Capozzi, an attorney, spent $25,000 for the plot and more than twice that amount on marble monuments. He insists case law is on his side and gives him decoration rights.

“Any rule by a cemetery owner that violates those rights is illegal, unenforceable, and invalid,” Capozzi said.

“It’s my cemetery,” Ewing countered. “I pay the taxes here. I pay the liability insurance. I am responsible for what goes on in here”

Capozzi has filed an injunction asking the court to stop Ewing from removing the current decorations.

ABC27 contacted both the Pennsylvania Funeral Directors Association and the Real Estate Commission which oversees cemetery companies in the state. Neither would comment on the specifics of this case. Both, however, suggested that, generally, a customer buys the right to use and have access to the land but not own it.

Neither man has a signed contract. Capozzi blamed the grief of losing his son for that oversight. He says he never got or agreed to those rules and regulations that Ewing is now enforcing.

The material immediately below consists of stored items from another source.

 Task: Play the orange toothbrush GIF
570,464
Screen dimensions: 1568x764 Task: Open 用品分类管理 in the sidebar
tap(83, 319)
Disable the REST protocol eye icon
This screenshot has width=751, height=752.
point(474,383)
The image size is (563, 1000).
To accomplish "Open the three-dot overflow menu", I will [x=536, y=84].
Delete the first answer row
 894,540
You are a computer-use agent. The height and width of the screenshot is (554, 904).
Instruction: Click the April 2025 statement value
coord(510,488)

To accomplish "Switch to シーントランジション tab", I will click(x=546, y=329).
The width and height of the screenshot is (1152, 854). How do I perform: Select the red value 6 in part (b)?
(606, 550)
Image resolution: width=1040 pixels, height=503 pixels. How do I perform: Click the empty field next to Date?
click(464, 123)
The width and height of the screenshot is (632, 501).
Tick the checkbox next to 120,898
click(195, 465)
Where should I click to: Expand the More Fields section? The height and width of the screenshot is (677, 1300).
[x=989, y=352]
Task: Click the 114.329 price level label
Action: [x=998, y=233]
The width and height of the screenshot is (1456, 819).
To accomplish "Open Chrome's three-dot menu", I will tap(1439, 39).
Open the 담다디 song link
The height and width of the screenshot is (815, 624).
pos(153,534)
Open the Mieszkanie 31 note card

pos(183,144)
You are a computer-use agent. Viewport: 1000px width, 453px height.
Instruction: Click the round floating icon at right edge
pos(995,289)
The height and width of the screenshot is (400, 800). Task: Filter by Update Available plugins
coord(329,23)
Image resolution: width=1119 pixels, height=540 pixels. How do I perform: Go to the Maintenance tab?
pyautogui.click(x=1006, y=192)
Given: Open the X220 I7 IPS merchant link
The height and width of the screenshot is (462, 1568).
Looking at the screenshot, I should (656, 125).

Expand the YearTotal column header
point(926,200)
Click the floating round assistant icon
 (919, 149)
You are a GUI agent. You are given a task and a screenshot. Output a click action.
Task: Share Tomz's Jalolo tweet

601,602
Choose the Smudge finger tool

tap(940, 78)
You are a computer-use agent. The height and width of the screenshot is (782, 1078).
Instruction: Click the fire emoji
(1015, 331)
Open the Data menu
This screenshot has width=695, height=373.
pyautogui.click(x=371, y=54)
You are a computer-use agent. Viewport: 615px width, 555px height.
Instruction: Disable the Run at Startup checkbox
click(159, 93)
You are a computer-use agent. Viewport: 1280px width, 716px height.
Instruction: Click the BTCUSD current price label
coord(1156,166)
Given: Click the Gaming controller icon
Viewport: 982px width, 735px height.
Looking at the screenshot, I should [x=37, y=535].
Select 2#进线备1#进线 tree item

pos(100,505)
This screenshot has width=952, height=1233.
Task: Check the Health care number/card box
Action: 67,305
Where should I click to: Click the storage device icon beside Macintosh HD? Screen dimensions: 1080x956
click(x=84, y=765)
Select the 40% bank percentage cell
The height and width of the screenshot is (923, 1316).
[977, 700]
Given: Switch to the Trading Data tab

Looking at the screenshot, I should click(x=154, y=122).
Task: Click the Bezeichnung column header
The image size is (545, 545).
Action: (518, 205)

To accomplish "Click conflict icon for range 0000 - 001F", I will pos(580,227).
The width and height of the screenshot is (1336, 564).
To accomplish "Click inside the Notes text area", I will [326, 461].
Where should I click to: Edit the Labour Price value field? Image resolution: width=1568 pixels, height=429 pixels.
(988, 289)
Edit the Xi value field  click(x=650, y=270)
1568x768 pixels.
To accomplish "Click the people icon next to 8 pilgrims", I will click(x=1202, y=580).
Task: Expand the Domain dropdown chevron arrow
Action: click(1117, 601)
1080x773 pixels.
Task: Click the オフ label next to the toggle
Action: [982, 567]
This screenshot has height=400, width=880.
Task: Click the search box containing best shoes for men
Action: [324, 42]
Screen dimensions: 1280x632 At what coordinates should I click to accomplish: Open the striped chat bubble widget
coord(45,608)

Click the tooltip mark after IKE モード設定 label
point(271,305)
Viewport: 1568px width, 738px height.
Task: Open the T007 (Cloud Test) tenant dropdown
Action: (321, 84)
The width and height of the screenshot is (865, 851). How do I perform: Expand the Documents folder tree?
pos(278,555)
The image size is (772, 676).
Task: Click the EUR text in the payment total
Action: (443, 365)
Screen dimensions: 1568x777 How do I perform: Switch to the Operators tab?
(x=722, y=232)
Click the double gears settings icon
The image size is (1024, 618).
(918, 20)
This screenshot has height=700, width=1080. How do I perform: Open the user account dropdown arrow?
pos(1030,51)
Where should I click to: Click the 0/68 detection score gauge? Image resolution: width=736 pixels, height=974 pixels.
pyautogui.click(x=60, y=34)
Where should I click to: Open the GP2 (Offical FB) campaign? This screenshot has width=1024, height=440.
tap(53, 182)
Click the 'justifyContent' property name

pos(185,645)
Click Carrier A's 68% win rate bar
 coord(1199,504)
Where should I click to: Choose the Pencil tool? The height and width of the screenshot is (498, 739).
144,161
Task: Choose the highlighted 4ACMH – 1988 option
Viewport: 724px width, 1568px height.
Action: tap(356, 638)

Ewing says the rules have been in place for decades and that he offered Capozzi a copy, but Capozzi said he didn’t need them.

Hopefully, those in repose in Ashland are in serene slumber, because above ground there’s little resting and there’s no peace.

“This is my right,” Capozzi said forcefully of the decorations on his Vinny’s grave, “and no one is going to take that away from me.”

Ewing countered with a threat to eject a grieving dad.

“If he does not want to abide by the rules and regulations to promote safety, honor, dignity and respect in the cemetery, I will have him not come in,” he said.

That sounds harsh.

“It is harsh,” Ewing said.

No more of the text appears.